Côté direction artistique, on sent le petit budget. Aggro Crab est une structure de petite envergure et, si les environnements flattent parfois la rétine, on pourra regretter par moments des modèles un peu grossiers. Rien de trop grave cependant, car la variété, au rendez-vous, compense ce manque de finesse. Qui plus est, le contraste entre la DA enfantine et l’âpreté du gameplay et du propos global génère un effet saisissant. Lors de votre partie (comptez trente heures pour atteindre le 100 %), vous serez amenés à visiter des biomes aux ambiances diverses. La capitale du royaume, New Carcinia (j’ai joué en anglais, mais une version française existe), où se trouvent les marchands et qui constitue une sorte de hub central, une décharge gigantesque tenue par un malfrat avide de microplastiques qui exploite ses employés, un continent de poubelles passant régulièrement au-dessus du royaume des crustacés, y déversant à chaque fois une pluie de déchets et de boue toxique, ou encore des abysses peuplés d’organismes bioluminescents. La musique ne m’aura pas tellement marqué in-game, mais en réécoutant l’OST sur YouTube, sur la chaîne d’Aggro Crab, je l’ai trouvée particulièment plaisante avec des airs de piano ou d’orgue évoquant à merveille le bruit de l’eau, les notes semblant résonner comme des sons renvoyés par les parois d’une grotte souterraine. Une bande originale qui pourrait être celle d’une nouvelle version du Monde de Nemo ou de La Petite Sirène.

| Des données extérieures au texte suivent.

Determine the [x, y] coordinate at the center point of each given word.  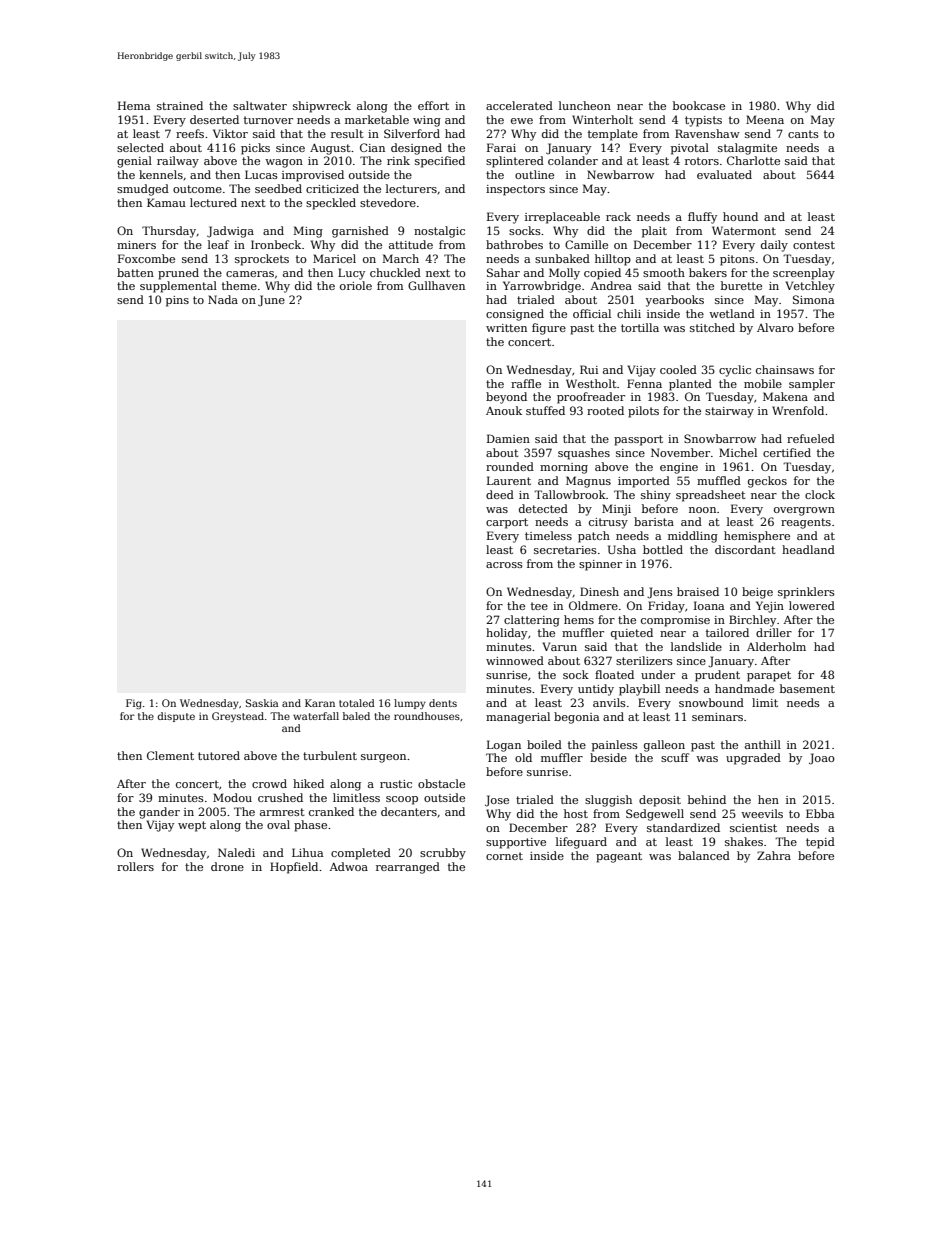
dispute [176, 717]
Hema [134, 105]
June [271, 301]
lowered [812, 605]
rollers [135, 866]
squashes [584, 454]
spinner [600, 565]
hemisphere [757, 537]
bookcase [699, 105]
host [576, 813]
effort [433, 105]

Si la poursuite de la coquille volée demeure le fil rouge de l’intrigue, plusieurs quêtes s’enchaînent, avec notamment une chasse au trésor à partir d’une carte dont on retrouve peu à peu les morceaux. L’intrigue, bien que simple, est fort bien écrite. Les dialogues sont souvent très drôles et parsemés de jeux de mots liés à l’univers marin et a sa faune. Plus important encore, on s’identifie très facilement à Kril, même s’il s’agit d’un crustacé, car la narration suit un schéma certes classique mais particulièrement efficace et immersif. Le héros a au départ une vie simple, modeste, puis il subit tout à coup une profonde et injuste blessure, ce qui le pousse à quitter le petit microcosme où il a toujours vécu, en quête de réparation ou de vengeance. Cela lui permet de grandir et de devenir plus fort que ceux qui l’ont lésé. Une fois les antagonistes terrassés, retournera-t-il se poser dans sa petite flaque ou aura-t-il acquis un goût de la découverte, de la conquête et de la justice si prononcé qu’il l’entraînera vers de nouvelles aventures ? Vous le saurez si vous parvenez à persévérer jusqu’à l’issue du boss rush final !


Quelques liens pour compléter :

Le site d’Aggro Crab.

La page Steam d’Another Crab’s Treasure.

La page d’Aggro Crab sur X.

L’OST du jeu sur YouTube.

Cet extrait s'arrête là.